Tag: History

How Did The Stations Of The Cross Begin? 

How Did The Stations Of The Cross Begin? 

How Did The Stations Of The Cross Begin?

One of the devotions in our parish every Lent is the Stations of the Cross. Could you please tell me the origins of this devotion?

Since Lent is a penitential season of preparation for Easter, the Stations of the Cross, which follow the path of Christ from Pontius Pilate’s praetorium to Christ’s tomb have been a popular devotion in parishes. In the 16th century, this pathway was officially entitled the “Via Dolorosa” (Sorrowful Way) or simply Way of the Cross or Stations of the Cross.

This devotion has evolved over time. Tradition holds that our Blessed Mother visited daily the scenes of our Lord’s passion. After Constantine legalized Christianity in the year 312, this pathway was marked with its important stations. St. Jerome (342-420), living in Bethlehem during the later part of his life, attested to the crowds of pilgrims from various countries who visited those holy places and followed the Way of the Cross.

Interestingly, St. Sylvia, in her “Peregrination ad loca sancta” (380), in which she described in great detail various religious practices, did not mention a particular practice or set of prayers for following the stations; however, this omission does not entail that pilgrims did not in fact follow the Way of the Cross.

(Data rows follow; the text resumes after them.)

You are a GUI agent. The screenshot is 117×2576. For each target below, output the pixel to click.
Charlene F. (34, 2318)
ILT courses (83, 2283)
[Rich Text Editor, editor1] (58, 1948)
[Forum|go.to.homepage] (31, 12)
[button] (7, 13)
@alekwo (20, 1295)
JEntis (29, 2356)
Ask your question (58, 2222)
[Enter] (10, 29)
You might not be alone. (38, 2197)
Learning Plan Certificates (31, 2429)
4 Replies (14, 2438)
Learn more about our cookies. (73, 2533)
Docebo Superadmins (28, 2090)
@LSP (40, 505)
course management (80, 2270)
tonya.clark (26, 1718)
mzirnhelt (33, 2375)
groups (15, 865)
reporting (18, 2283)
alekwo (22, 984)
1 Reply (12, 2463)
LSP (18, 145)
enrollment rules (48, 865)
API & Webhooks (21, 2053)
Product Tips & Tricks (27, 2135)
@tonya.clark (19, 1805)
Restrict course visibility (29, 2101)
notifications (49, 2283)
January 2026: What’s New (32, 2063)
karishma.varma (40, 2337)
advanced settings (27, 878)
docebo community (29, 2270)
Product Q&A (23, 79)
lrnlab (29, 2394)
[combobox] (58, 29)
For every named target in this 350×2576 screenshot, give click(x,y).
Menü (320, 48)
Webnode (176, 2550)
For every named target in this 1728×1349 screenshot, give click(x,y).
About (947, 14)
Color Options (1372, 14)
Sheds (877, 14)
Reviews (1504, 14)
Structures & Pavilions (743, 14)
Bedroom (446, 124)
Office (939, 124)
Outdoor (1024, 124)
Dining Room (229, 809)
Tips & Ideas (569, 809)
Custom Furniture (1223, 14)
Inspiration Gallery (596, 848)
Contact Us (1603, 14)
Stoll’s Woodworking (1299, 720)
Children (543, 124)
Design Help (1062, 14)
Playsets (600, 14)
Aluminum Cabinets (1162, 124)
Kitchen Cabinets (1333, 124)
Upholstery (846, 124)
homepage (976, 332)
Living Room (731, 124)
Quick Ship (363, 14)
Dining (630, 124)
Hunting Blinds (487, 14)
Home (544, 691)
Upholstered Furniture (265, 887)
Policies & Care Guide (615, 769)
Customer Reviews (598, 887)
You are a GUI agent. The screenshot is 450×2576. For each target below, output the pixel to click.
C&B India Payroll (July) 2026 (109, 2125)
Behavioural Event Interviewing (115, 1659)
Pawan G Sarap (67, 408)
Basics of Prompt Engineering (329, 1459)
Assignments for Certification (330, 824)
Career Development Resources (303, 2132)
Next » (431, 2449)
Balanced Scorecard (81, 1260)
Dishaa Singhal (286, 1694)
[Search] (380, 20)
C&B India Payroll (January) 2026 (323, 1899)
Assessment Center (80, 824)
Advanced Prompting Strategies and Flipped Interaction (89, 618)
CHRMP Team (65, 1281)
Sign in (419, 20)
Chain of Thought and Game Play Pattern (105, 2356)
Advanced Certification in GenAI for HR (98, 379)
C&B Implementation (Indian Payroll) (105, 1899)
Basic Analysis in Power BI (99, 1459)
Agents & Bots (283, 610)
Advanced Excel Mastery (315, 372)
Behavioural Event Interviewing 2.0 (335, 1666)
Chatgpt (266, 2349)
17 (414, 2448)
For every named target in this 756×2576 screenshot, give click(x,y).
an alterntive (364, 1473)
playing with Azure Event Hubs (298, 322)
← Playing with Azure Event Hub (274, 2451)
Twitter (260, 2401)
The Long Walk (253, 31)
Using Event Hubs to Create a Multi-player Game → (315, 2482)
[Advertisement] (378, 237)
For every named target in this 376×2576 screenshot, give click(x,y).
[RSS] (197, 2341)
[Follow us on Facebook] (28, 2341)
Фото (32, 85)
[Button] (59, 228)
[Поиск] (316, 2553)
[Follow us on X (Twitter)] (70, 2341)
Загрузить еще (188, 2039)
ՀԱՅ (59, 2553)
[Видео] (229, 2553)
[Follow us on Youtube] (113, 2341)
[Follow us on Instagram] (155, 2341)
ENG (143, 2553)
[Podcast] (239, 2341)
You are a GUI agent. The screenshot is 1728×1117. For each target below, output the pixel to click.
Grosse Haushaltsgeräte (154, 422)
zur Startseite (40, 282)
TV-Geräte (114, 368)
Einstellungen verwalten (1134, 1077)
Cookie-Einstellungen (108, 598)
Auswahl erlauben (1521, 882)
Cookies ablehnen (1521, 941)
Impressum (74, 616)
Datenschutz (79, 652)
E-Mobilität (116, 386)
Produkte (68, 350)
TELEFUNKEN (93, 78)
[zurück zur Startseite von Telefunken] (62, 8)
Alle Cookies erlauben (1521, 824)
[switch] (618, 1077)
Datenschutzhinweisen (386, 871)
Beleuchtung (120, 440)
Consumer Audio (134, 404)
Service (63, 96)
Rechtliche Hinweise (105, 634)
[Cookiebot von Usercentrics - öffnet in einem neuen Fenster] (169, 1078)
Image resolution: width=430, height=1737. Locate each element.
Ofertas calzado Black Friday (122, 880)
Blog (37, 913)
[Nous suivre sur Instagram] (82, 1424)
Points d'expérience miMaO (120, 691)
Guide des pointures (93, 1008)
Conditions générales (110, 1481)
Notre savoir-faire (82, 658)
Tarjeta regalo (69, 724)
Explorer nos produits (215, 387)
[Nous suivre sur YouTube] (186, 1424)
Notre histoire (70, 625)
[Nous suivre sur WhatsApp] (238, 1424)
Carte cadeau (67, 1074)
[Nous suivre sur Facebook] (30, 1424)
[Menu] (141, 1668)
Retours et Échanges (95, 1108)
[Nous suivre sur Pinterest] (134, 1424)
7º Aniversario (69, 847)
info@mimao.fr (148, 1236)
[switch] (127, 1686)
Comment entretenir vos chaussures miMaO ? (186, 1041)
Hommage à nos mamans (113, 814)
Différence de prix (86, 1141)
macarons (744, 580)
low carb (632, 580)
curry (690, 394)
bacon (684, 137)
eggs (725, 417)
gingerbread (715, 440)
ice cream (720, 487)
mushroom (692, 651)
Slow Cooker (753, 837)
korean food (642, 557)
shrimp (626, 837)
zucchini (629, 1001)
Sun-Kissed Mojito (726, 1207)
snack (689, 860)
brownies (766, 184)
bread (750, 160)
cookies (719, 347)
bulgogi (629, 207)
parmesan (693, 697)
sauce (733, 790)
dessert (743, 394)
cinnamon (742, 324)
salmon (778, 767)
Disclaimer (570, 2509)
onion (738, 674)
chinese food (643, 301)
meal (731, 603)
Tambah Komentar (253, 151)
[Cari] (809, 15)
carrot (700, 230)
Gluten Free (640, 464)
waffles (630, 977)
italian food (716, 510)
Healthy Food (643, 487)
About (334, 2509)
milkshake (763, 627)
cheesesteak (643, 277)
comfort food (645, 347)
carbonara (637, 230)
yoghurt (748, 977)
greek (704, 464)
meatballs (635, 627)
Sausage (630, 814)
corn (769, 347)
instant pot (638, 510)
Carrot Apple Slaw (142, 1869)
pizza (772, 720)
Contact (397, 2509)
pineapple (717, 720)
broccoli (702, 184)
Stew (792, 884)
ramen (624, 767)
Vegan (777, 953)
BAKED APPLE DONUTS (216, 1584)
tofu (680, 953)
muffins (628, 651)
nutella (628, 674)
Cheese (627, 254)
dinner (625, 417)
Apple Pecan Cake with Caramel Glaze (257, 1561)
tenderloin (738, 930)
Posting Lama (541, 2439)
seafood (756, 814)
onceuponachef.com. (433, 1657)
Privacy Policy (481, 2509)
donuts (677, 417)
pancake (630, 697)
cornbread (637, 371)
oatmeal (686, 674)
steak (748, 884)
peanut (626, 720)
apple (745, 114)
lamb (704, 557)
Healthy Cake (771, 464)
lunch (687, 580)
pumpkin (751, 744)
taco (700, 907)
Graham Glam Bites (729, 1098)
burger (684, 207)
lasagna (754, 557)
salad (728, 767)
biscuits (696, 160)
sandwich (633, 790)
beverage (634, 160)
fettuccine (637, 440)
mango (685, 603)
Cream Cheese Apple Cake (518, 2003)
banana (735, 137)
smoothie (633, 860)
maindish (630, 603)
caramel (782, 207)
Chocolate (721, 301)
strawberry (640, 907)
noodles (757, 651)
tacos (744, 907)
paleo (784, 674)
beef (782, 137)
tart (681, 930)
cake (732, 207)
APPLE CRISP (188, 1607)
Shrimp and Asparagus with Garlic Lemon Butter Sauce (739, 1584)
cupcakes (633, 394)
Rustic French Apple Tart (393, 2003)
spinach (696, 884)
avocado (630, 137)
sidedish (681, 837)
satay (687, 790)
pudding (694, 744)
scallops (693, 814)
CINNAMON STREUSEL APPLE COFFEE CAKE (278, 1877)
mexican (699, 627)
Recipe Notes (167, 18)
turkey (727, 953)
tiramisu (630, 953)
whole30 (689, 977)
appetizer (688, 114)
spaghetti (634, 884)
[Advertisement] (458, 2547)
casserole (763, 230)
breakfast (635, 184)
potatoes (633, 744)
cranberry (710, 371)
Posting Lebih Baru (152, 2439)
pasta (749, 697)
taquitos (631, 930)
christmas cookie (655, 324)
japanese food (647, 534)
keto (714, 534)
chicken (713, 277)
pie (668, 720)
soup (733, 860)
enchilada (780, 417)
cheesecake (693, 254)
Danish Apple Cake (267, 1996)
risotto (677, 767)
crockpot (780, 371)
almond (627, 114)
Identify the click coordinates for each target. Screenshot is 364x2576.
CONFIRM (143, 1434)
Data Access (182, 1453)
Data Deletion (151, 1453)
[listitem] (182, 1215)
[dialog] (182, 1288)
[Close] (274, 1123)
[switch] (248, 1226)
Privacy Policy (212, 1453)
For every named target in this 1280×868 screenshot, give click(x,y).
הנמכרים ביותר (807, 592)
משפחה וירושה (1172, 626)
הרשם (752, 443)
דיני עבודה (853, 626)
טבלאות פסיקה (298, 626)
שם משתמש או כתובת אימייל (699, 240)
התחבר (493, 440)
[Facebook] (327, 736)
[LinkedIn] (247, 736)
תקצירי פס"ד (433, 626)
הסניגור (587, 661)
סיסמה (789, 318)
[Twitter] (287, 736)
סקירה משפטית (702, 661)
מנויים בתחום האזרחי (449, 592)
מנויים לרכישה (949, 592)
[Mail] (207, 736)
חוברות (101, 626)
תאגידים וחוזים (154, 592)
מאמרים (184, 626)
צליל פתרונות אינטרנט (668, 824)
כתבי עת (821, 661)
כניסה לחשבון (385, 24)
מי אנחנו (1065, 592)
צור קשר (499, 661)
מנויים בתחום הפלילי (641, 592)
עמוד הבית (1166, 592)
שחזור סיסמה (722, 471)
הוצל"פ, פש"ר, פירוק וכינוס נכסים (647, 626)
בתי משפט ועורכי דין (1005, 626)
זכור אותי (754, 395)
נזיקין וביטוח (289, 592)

Actually, the devotion continued to grow in popularity. In the fifth century, an interest developed in the Church to “reproduce” the holy places in other areas so pilgrims who could not actually travel to the Holy Land could do so in a devotional, spiritual way in their hearts. For instance, St. Petronius, Bishop of Bologna, constructed a group of chapels at the monastery of San Stefano, which depicted the more important shrines of the Holy Land, including several of the stations. (The same notion inspired the building of the Franciscan Monastery in Washington, where one can visit and see reproductions of the Bethlehem Chapel, the tomb of our Lord, and other important shrines of the Holy Land).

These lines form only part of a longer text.